Wednesday, January 14, 2015

Review: An Untamed State by Roxane Gay

Savage. Brutal. Horrifying. Graphic. When you use adjectives like this to describe a book, it can be hard to convince people to read it. And when you add in the fact that there is terrible violence, repeated rape, kidnapping, and PTSD too, well, you'd be forgiven for giving the book a wide berth indeed. But do you still skip the book if it also tackles important issues of classism and inequity, entitlement and the social divide, and the reality of life in modern day Haiti?  All of this is very much what you find between the covers of Roxane Gay's debut novel, An Untamed State. It is difficult to read, jarring in the force of terrible happenings, and devastating in consequences but it is not a glorification or whitewashing of torture or poverty, nor of either America or Haiti. It is powerful and affecting and impressive.

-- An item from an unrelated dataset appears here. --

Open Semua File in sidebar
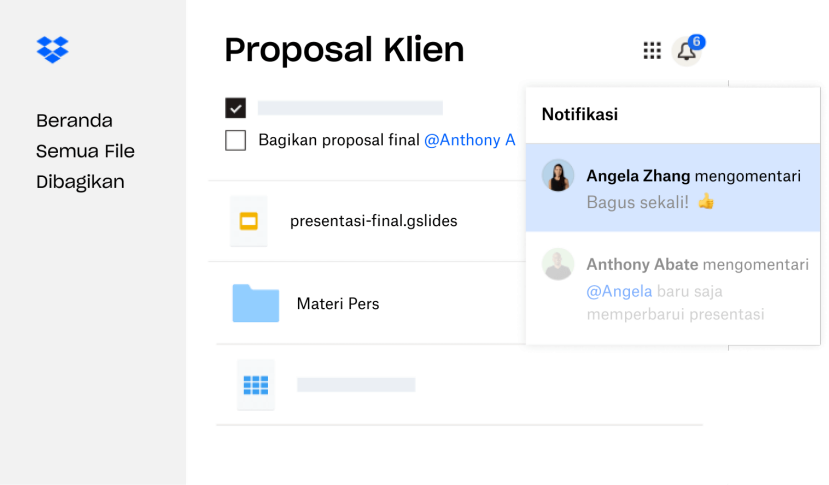 click(x=85, y=151)
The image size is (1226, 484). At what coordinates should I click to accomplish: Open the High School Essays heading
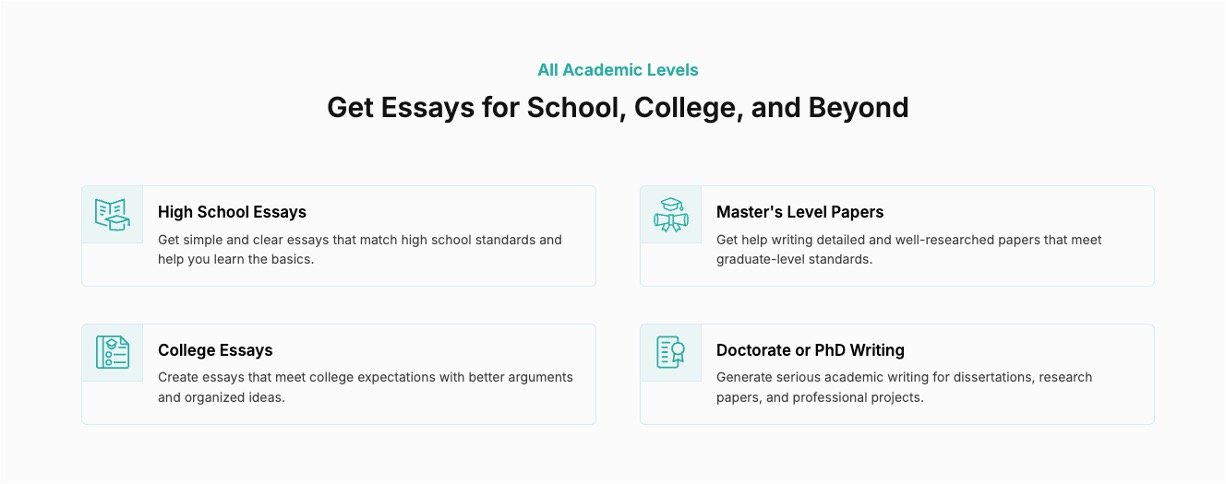click(x=232, y=212)
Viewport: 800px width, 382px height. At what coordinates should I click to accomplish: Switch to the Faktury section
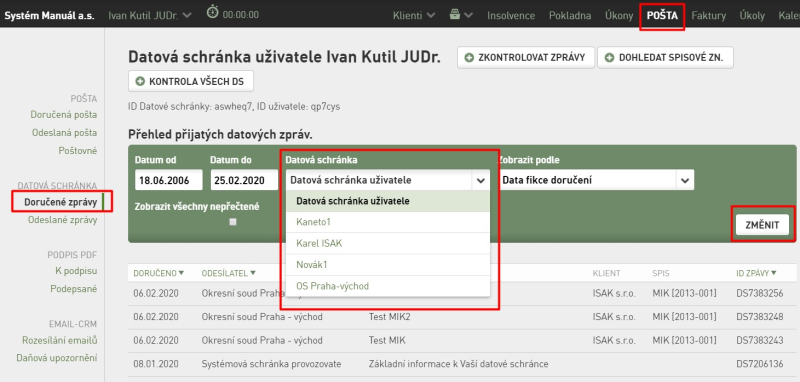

Mireille, her husband Michael, and their baby Christophe have come to Haiti to visit Miri's extraordinarily wealthy parents. The small family is heading out for a day at the beach when Miri is snatched from their car and held for a million dollar ransom. Her initial concern is for her baby and her husband, assuming that she will be held relatively unscathed and eventually returned to her family. But when her father, a self-made man who will not relinquish his moral values for anything, refuses to pay the ransom and Miri herself disobeys her captors, mouthing off and refusing to tell her father she is being mistreated, hell on earth is released. Miri is beaten, gang raped, cut, burned with cigarettes, and tortured repeatedly to the point that she must mentally detach from her physical self, completely disassociating from herself in order to survive. For thirteen days, Miri endures, only because she must and because her body refuses to die like her mind has already done. And once she is returned to her family, her suffering is not at an end. She will live with the horror for her whole life.

The bulk of the novel is told in the first person by Mireille, giving the reader an inside view of the evil being done to her. But she also offers tidbits of her past life, her childhood with a loving but driven father, her genesis of her relationship with her Midwestern farmer's son husband, their misunderstandings and his passionate refusal to give up on her, and her brusque relationship with her mother-in-law. This backstory builds Miri's character beyond the broken and unstable women who survives unspeakable acts of violence, highlighting the ways in which she is indelibly marked by a malevolent Haiti she's never before experienced, cocooned in affluence as her family has always been in Miri's lifetime. The brief respite every now and again from the constant brutality is striking but it doesn't necessarily paint a very positive picture of Mireille. She comes across as volatile, contrary, and rather spoiled. Despite it seeming as if she is constantly testing Michael to see if he's good enough for her and the various way she is an unlikeable character, there is no question that she doesn't deserve to experience what she is forced to endure; no one does.  In addition, there are a few short third person chapters that take the focus from Miri and give the reader a glimpse of how her family, both her Haitian born parents and her American husband, are handling her kidnapping, completely ignorant of what she is actually experiencing.

Fully two thirds of the novel centers on the thirteen days in which Miri was captive with the final third detailing her difficulties afterwards. Those first two thirds are incredibly difficult to read, horror piling on top of horror to the point that the reader almost disassociates from the violence just as Miri does. But even the final third is painful to read as Miri tries to climb out of the dark and terrible place she has pushed her consciousness in order to survive. None of the characters come off well, not the wealthy and not the poor. The Commander, the leader of the kidnappers, is warped and evil. TiPierre, another of the kidnappers, desperately poor, offers Miri gentleness only because he wants her compliant and willing, enslaved to him because of his grotesque kindness to her. Miri's father is cold and uncaring, turning a blind eye not only to Miri's plight but to his extended family and the greater world around him in Haiti. Michael is ineffectual and suffering in his own way in this very foreign place. Interestingly, despite Mireille being angered by Michael's negative perception of Haiti having been formed solely by the US news, the book as a whole reinforces and strengthens this impression of Haiti as a terrible, lawless, and desperate place, a conclusion that Gay might not have fully intended. The prose is direct, the images confrontational and bald.  In the end, this was a book that I had to set down and walk away from, only coming back to it to read it through in a rush to get to the end and away from the brutality and brokenness, ultimately following it with a read as different as possible from it as an antidote to the lingering horror of the story. This wild and frightening, untamed state is definitely not for everyone.

Thanks to the publisher for sending me a copy of this book for review.

2 comments:

  1. I actually think it might be one I want to read.

    ReplyDelete
  2. I am afraid to read this, even though I recognize how important it is. It just sounds so horrifying!